The Spin Rack: An 11th person died of wounds from the Monterey Park dance hall massacre. —Spotify is laying off 600 employees, joining the trend with other tech companies to shrink their staffs. — The Philadelphia Inquirer dug up a photo of former President Donald Trump posing “thumbs up” with former Philly mob boss Joseph “Skinny Joey” Merlino at a South Florida golf course. Just two guys who like golf. — Former FBI agent Charles McGonigal, the former special agent in charge of counterintelligence in the FBI’s New York office, is facing charges that he worked with Russian oligarch Oleg Deripaska, who has been on the US sanctions list since 2018.
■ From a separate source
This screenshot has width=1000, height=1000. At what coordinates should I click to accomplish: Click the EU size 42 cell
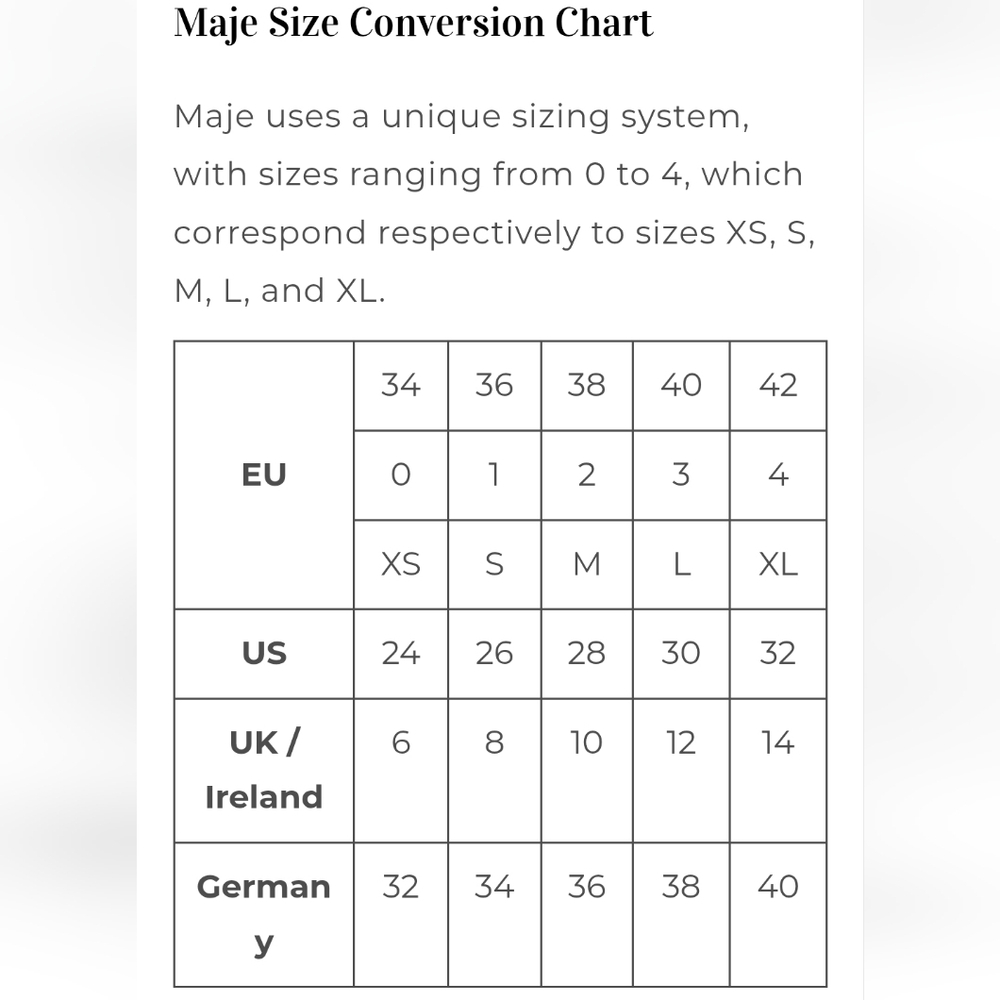pyautogui.click(x=778, y=386)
Below the Fold: Evidently selling candy is now political. The Mars candy company changed the look of its “spokescandy” M&M cartoon characters and Fox News host Tucker Carlson is outraged.
The Brown candy’s stilettos have been reduced to office-attire heels. Green has lost her white high-heeled boots for low sneakers. Orange, Red, and Yellow are in hiply loose high sneakers, and there’s a new purple character in honor of International Women’s Day.
Carlson complained about the “woke” candy characters. “M&M’s will not be satisfied until every last cartoon character is deeply unappealing and totally androgynous, until the moment you wouldn’t want to have a drink with any one of them” Carlson said. “That’s the goal.”
What he seems to be saying is that his fantasy is to pick up a sexy M&M candy character.